This sounds weird and un-American to say: Maybe we should first play a season with conference realignment before deciding if the 12-team format is needed.

While the BCS and the four-team CFP aren’t/weren’t perfect formats, it’s hard to argue against their effectiveness. Parity rarely exists in college football because the best programs are so far ahead of everybody else. Six to eight universities trade spots every year, and there are so few egregious snubs that anything more than a field of eight is an overcorrection.

The Big Ten and the SEC will be so beat up this time next year, 24 teams will have records worthy of an argument. There will be so much bitching about the standings that Jim Harbaugh could kidnap Ryan Day and nobody would say a word. What’s the over/under for undefeated teams in Week 11 next season? Three? Four?

Have you looked at the Big Ten schedule next year? How about the SEC? It’s comical.

This isn’t an injection of equality; it’s anarchy. While I personally don’t mind because this is the only way my team has a shot at making a playoff, the current format is working. Yeah, it’s held together with duct tape, spit, and hubris, but it’s working.

Twelve teams will be pure chaos. How long before a three- to four-loss school sues the NCAA for getting left out? This is football. The field is as big as it’s going to get, with the big boys slated to knock each other around all season, so the answer can’t be more expansion. That would be criminal (which is to say, don’t put it past them).

This year’s standings aren’t going to translate because 2024 will be f*cked according to traditional metrics. Usually, the pursuit of a title ends when a program loses its second game. That was the agreed-upon threshold, and it only had to bend on occasion.

Maybe it’ll hold true for the Big 12 and ACC’s top teams, whoever they may be, but say one of those schools loses two games with an objectively easier schedule. Will they be afforded the same leeway as a two- or even three-loss SEC or B1G team?

I’ve posed 15 million unanswerable questions, all of which the goons over at the NCAA have no idea how to address, if they’ve thought about them at all. I can’t wait until coaches spend more time making their case on ESPN than in the locker room.

Picking a 12-team bracket will come down to public perception, with people citing intangibles, and recruiting rankings as justification for a golden ticket. Untapped potential and undefined auras aren’t concrete, and thus can’t be measured.

The NCAA has a mystifying ability to take something that’s working — be it college football or March Madness — break it in the name of revenue growth, and twist it until it’s an ATM. I’m afraid of what awaits college football fans in 2024. Not because it’s unknown; because we know exactly what’s in store, and it’s all kinds of dumb.

## DATA EXTRACT
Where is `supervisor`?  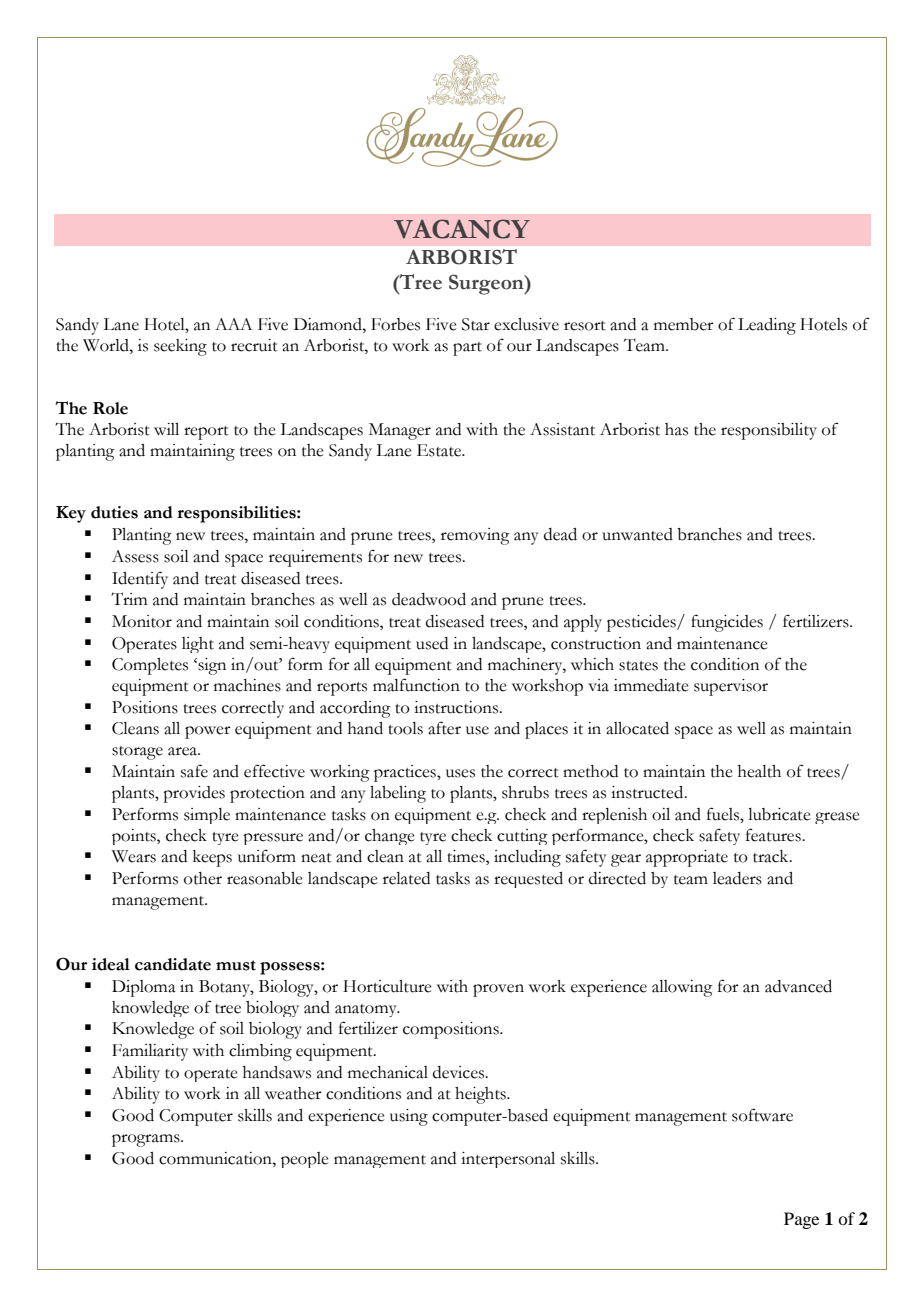 supervisor is located at coordinates (731, 687).
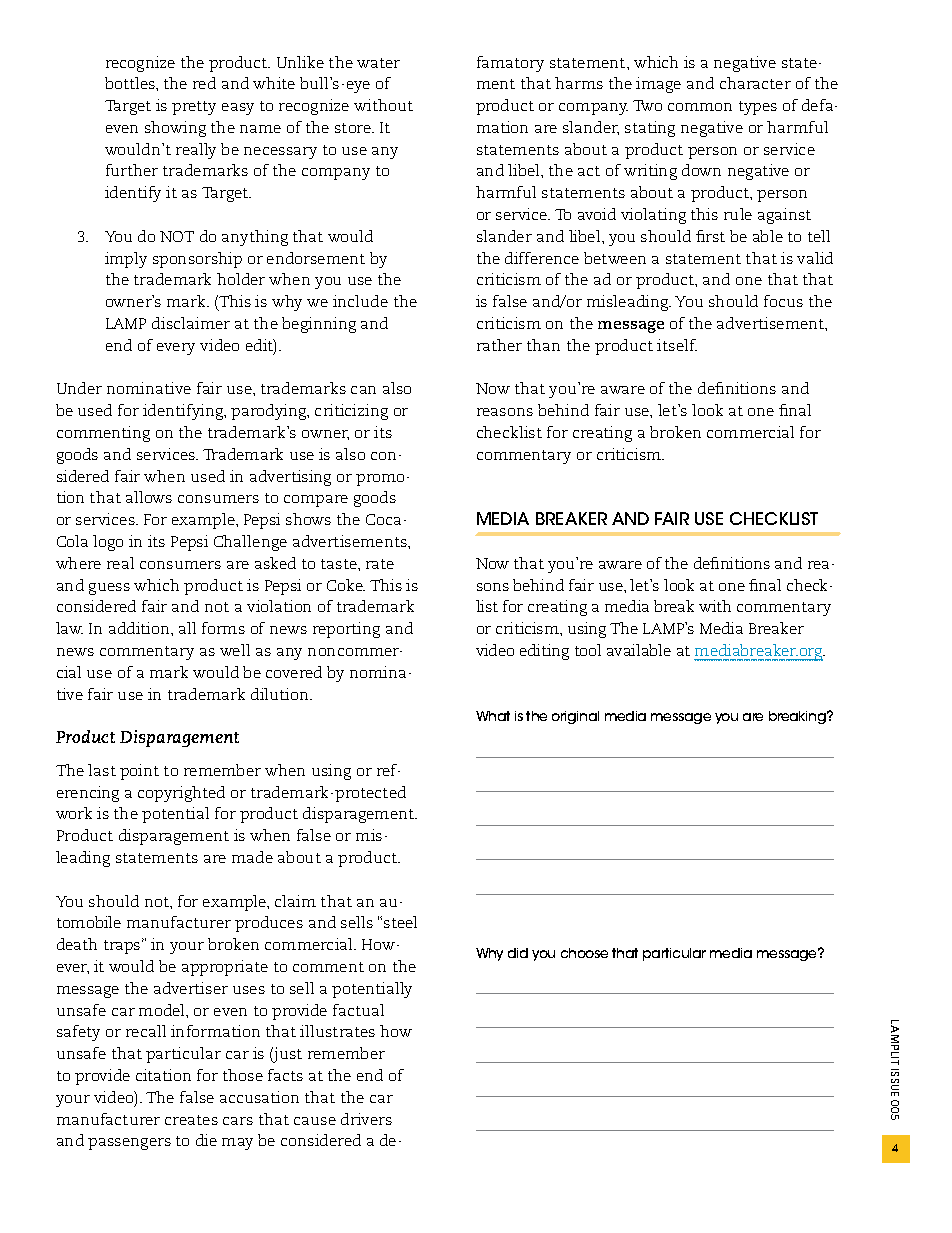 Image resolution: width=952 pixels, height=1233 pixels. I want to click on character, so click(755, 83).
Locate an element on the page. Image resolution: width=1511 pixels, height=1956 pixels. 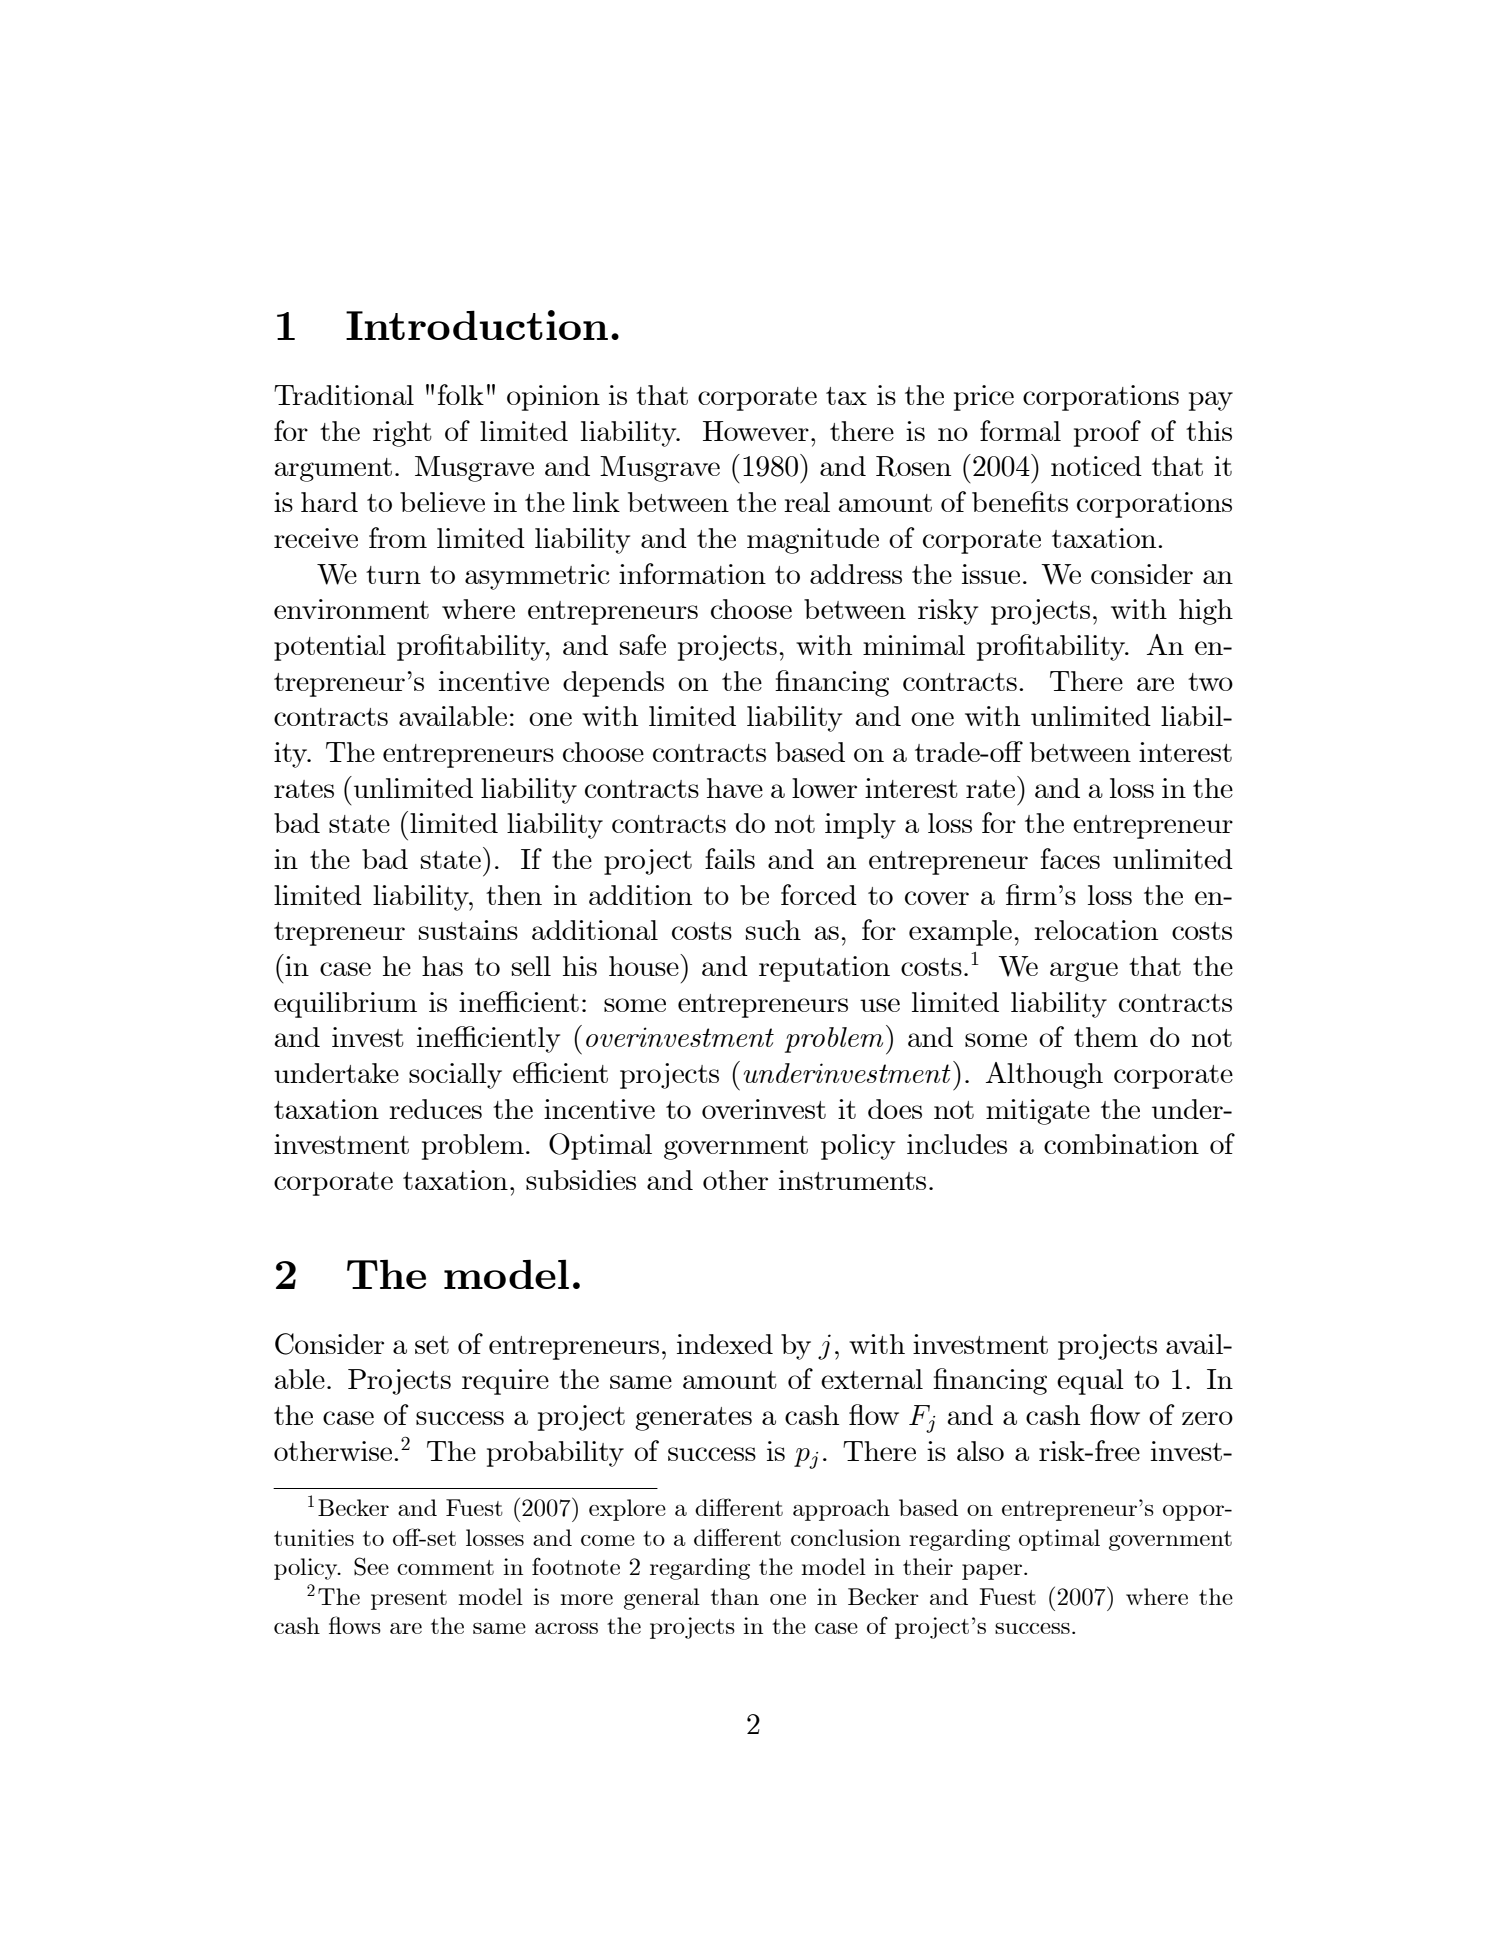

## WHAT TO WORK ON
A - Answer these about the playoff column:
(i) How many universities does it say trade spots every year?
(ii) At what point does it say the pursuit of a title usually ends?
(iii) What three things does it say the current format is held together with?
B - Retype the stretch of the playoff column from "This isn’t an" through "it past them).".
Work only from the playoff column, not from the lines.

## ANSWERS BELOW
A -
(i) Six to eight.
(ii) When a program loses its second game.
(iii) Duct tape, spit, and hubris.

B -
This isn’t an injection of equality; it’s anarchy. While I personally don’t mind because this is the only way my team has a shot at making a playoff, the current format is working. Yeah, it’s held together with duct tape, spit, and hubris, but it’s working.

Twelve teams will be pure chaos. How long before a three- to four-loss school sues the NCAA for getting left out? This is football. The field is as big as it’s going to get, with the big boys slated to knock each other around all season, so the answer can’t be more expansion. That would be criminal (which is to say, don’t put it past them).